Die Umsetzung begann im Mai 2007. Nachdem die Innenausstattung des Saals entfernt war, liefen die Vorbereitungsarbeiten am Tragwerk an. Da die ursprüngliche Deckenkonstruktion Kuppel (Durchmesser 37 m) die Lasten des Kunstwerks nicht tragen konnte, entfernten die Arbeiter zunächst die bestehende Decke, verstärkten die Kuppel mit einer Stahlkonstruktion und erstellten eine neue Decke aus 737 hochfesten Aluminiumwabenkernplatten, die auch im Flugzeugbau eingesetzt werden. Anschliessend bauten sie eine Plattform unter der Kuppel, die es dem Künstler und seiner 16- bis 21-köpfigen Equipe – Restauratoren und Kunststudenten aus Kolumbien, Spanien, Frankreich und der Schweiz unter der Leitung von Eudald Guillamet, einem Experten für die Restauration von Höhlenmalereien – erlaubten, näher an der Kuppel zu arbeiten. Im September 2007 startete die Arbeit am eigentlichen Werk. Dafür wurde die Unterkonstruktion zunächst mit einer Polyamidfolie ausgekleidet, auf die in zwei Schichten eine weisse Grundierung aufgetragen wurde – die «Leinwand für das Gemälde» (Abb. 03). Dann begannen die Arbeiten an den Wellen, den Höhlenformen und den Stalaktiten. Für die Wellen und Höhlen konnten die gleichen Platten wie für die Unterkonstruktion verwendet werden.

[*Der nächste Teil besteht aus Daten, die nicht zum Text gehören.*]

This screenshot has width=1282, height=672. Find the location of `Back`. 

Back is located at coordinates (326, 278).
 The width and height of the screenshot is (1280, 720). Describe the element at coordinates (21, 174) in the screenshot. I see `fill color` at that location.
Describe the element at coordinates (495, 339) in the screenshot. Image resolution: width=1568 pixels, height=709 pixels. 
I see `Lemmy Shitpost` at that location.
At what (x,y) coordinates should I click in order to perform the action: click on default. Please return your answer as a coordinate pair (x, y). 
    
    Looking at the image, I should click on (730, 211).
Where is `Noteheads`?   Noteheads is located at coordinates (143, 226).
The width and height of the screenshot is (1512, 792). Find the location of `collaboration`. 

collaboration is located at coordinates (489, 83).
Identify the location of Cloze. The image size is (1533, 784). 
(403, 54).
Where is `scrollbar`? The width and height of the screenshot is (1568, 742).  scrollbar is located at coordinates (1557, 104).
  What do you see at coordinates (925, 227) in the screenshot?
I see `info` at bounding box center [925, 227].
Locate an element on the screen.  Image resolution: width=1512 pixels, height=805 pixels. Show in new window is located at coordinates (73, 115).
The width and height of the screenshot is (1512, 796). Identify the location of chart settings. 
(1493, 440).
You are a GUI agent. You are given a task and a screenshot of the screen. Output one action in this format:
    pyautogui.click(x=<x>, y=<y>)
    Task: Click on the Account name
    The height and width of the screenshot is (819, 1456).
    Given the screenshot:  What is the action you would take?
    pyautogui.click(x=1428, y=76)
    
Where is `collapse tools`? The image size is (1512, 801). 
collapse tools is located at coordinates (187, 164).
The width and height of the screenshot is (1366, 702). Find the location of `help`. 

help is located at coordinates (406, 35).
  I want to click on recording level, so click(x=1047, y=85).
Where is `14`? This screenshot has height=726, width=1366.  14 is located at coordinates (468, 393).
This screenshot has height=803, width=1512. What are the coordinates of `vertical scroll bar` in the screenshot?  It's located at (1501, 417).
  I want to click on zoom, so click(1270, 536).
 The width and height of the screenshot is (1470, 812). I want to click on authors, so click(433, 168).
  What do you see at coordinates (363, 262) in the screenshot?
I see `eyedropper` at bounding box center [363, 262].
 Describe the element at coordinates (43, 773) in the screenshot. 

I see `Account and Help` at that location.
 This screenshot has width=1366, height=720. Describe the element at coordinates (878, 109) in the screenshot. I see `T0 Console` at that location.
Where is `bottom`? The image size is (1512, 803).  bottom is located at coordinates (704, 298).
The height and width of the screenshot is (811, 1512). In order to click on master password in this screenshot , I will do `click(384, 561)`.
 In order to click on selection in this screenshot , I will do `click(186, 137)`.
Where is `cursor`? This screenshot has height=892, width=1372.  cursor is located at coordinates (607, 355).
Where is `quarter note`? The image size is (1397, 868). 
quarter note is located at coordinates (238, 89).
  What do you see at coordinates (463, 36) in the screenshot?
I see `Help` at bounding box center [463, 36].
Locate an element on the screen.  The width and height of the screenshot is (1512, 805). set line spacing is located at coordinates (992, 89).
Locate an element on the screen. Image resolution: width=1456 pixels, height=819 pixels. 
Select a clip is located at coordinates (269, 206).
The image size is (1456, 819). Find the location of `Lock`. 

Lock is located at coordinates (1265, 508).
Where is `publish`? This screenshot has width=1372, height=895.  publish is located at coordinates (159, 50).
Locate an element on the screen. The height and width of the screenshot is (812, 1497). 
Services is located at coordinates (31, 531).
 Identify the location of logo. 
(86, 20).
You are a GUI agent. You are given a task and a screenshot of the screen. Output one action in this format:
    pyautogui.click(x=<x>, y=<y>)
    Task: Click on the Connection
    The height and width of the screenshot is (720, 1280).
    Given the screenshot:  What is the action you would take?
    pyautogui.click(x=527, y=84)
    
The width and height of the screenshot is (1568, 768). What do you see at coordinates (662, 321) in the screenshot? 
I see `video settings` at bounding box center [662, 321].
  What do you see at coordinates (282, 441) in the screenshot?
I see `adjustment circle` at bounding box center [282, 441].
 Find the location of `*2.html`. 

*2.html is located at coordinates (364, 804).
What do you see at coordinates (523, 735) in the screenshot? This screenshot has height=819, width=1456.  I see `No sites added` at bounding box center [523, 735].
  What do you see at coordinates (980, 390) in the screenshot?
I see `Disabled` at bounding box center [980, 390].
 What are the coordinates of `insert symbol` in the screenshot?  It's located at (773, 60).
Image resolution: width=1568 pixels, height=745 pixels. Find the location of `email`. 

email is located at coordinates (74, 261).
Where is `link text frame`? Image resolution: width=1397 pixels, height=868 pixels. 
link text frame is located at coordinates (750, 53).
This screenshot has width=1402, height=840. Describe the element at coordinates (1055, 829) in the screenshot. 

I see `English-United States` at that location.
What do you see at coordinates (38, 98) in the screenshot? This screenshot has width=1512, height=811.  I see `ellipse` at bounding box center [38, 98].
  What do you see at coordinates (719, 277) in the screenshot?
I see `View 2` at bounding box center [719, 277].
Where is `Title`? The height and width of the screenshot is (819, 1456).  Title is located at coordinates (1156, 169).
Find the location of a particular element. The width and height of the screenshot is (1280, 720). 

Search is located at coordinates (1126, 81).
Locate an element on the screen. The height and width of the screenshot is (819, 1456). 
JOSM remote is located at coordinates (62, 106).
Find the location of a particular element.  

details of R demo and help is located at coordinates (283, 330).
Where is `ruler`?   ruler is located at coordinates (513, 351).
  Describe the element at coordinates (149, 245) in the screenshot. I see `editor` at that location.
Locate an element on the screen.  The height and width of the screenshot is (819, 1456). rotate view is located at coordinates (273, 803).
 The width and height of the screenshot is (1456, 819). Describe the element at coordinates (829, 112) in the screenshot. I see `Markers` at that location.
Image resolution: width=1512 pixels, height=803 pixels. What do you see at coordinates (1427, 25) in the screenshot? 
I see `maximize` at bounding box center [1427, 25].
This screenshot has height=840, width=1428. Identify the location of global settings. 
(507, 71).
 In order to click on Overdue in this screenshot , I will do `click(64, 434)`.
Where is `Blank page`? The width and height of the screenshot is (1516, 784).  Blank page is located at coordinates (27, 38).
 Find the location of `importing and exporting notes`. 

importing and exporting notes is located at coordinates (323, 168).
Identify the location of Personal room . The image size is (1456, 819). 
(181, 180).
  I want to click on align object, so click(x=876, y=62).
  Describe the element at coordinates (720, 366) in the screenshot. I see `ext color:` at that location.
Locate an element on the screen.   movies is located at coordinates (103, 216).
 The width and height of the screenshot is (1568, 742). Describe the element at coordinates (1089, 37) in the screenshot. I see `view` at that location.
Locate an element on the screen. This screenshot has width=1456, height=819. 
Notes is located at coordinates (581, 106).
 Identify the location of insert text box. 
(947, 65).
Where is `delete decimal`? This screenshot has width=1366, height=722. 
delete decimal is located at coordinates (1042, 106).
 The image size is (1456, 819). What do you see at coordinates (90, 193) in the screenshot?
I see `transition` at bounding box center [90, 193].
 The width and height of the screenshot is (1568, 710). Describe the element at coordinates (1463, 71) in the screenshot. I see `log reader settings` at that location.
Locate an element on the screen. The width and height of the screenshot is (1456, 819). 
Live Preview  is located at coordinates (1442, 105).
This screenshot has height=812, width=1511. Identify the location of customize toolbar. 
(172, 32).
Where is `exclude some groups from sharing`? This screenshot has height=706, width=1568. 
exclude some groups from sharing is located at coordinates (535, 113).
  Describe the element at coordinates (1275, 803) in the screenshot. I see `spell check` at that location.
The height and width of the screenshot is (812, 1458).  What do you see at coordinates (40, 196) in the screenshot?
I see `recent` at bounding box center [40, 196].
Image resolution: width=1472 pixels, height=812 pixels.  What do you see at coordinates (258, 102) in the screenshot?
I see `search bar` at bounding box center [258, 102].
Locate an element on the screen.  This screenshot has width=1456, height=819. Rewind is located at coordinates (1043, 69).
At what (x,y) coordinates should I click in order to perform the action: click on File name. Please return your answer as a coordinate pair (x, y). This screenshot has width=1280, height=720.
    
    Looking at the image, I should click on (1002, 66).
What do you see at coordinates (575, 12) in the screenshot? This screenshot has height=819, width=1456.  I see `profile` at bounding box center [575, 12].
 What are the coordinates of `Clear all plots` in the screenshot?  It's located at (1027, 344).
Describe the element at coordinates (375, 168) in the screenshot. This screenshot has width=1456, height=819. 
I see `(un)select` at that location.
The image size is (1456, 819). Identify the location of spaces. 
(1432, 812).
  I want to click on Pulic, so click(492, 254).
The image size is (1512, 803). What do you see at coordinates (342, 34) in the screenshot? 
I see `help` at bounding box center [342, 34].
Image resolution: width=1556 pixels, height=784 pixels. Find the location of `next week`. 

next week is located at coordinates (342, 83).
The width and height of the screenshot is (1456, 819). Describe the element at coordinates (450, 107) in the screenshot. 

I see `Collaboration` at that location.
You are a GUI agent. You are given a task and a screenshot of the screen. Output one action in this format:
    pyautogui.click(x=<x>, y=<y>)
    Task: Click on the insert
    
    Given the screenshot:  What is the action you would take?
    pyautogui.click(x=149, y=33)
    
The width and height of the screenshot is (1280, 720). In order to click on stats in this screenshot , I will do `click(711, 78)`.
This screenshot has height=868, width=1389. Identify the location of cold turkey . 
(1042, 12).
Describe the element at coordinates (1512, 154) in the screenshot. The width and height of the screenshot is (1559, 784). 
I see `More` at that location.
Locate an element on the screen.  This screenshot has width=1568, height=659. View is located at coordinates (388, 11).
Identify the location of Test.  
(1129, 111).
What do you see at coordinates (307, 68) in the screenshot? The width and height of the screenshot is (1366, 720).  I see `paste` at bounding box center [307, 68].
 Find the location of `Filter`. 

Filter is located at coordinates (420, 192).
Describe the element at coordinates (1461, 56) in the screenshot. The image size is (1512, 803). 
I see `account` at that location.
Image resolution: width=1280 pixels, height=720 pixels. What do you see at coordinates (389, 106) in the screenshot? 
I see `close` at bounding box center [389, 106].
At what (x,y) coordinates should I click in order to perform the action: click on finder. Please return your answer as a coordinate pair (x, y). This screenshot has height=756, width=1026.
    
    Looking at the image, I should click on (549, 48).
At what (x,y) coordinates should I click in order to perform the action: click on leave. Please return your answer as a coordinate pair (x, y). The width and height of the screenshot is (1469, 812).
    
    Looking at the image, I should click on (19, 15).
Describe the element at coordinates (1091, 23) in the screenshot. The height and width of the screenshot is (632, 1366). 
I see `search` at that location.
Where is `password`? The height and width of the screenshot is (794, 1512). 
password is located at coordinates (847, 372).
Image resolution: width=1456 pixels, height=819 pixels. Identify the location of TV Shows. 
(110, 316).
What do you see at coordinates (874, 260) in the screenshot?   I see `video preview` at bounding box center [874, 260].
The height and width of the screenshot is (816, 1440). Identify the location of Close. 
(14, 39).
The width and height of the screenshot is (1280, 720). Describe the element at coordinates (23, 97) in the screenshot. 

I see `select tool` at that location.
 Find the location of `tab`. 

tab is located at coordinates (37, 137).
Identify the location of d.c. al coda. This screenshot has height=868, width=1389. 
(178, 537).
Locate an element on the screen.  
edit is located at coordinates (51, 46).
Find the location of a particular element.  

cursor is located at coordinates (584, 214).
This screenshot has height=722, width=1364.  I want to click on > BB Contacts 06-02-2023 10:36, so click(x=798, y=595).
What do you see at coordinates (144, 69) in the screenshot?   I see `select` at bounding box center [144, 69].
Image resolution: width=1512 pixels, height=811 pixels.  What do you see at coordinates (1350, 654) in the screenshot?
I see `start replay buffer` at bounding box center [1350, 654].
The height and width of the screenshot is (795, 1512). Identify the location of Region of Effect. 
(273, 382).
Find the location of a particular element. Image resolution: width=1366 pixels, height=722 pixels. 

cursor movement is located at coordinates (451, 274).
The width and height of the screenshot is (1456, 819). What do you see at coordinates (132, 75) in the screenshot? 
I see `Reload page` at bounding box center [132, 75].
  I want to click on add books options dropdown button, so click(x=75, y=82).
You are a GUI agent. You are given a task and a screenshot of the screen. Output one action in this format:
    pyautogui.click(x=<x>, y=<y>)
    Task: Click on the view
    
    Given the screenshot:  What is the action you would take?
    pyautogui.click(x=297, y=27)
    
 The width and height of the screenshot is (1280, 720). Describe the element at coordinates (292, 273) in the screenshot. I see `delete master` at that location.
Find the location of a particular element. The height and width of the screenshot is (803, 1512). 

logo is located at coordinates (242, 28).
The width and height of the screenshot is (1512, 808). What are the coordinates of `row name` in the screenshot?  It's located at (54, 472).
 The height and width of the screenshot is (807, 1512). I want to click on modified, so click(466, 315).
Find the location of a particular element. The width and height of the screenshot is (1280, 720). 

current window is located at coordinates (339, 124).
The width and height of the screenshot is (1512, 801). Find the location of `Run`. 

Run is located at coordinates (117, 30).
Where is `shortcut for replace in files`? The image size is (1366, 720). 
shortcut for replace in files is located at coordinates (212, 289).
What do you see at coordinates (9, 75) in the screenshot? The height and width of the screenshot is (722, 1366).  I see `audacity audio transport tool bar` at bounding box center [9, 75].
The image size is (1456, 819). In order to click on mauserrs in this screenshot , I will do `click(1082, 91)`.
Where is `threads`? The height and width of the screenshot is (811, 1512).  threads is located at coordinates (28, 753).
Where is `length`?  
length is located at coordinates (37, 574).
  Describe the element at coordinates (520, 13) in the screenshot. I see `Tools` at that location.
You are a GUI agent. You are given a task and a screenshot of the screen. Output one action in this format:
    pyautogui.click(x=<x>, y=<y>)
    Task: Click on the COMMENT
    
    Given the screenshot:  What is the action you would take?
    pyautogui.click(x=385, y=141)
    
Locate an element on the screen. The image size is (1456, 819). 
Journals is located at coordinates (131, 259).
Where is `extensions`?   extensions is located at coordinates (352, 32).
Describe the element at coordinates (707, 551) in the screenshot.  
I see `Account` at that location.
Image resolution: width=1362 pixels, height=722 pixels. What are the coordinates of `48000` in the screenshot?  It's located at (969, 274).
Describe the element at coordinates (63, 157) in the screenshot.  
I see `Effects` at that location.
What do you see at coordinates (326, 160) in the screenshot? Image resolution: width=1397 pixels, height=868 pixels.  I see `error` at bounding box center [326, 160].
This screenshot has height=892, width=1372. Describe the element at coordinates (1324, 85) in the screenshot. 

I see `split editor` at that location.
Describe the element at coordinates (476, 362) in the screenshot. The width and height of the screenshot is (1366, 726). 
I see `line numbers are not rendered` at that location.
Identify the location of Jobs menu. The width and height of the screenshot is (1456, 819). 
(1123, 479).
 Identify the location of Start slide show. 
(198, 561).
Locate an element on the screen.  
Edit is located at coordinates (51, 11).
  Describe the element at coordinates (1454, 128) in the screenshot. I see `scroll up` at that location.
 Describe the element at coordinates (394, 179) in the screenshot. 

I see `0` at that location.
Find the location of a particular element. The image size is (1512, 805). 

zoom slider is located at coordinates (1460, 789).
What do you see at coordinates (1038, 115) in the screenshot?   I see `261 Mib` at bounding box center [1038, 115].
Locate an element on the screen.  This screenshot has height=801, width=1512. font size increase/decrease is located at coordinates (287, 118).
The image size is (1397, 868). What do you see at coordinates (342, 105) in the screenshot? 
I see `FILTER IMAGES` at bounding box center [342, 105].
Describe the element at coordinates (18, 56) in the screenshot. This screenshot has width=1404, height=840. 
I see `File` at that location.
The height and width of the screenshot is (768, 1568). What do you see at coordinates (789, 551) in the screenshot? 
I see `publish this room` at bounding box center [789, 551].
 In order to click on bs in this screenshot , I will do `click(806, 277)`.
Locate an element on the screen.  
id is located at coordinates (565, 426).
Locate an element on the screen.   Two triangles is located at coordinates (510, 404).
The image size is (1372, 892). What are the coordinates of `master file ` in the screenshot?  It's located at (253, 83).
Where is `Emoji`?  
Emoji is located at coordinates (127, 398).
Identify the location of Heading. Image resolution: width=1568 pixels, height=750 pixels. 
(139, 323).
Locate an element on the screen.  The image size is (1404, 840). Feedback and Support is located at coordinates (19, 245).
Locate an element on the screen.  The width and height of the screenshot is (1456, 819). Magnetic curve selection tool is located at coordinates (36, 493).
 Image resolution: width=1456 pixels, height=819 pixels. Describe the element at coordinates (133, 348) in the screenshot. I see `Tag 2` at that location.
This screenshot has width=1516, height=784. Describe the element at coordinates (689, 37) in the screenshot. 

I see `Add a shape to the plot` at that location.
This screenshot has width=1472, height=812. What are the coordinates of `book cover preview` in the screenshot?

Bei den Stalaktiten war es schwieriger: Um das Material mit der optimalen Konsistenz zu finden, arbeitete Barceló mit mehreren Materiallabors zusammen. Es dauerte bis Februar 2008, bis die richtige Epoxidharzmischung gefunden war, um Stalaktiten in verschiedenen Grössen formen zu können. Die Mischung enthielt neben Epoxidharz verschiedene Mikrosilikate und Polyäthylenfasern. Insgesamt brachten die Arbeiter rund 6000 kg an Material – verformte Aluminiumwabenkernplatten für die Höhlen und Wellen, Epoxidharz für die Stalaktiten – an der Decke an. Aus Sicherheitsgründen verschraubten sie die grösseren der ausgehärteten Stalaktiten zusätzlich mit der Unterkonstruktion.

Etwa gleichzeitig wurde bekannt, dass Spanien zur Finanzierung des 6.5 Millionen Euro teuren Kunstwerks rund 500 000 Euro aus seinem Entwicklungshilfefonds zweckentfremdet hatte. Wegen der Probleme mit dem Material und der kontroversen Finanzierung stand das Projekt mehrfach kurz vor dem Scheitern.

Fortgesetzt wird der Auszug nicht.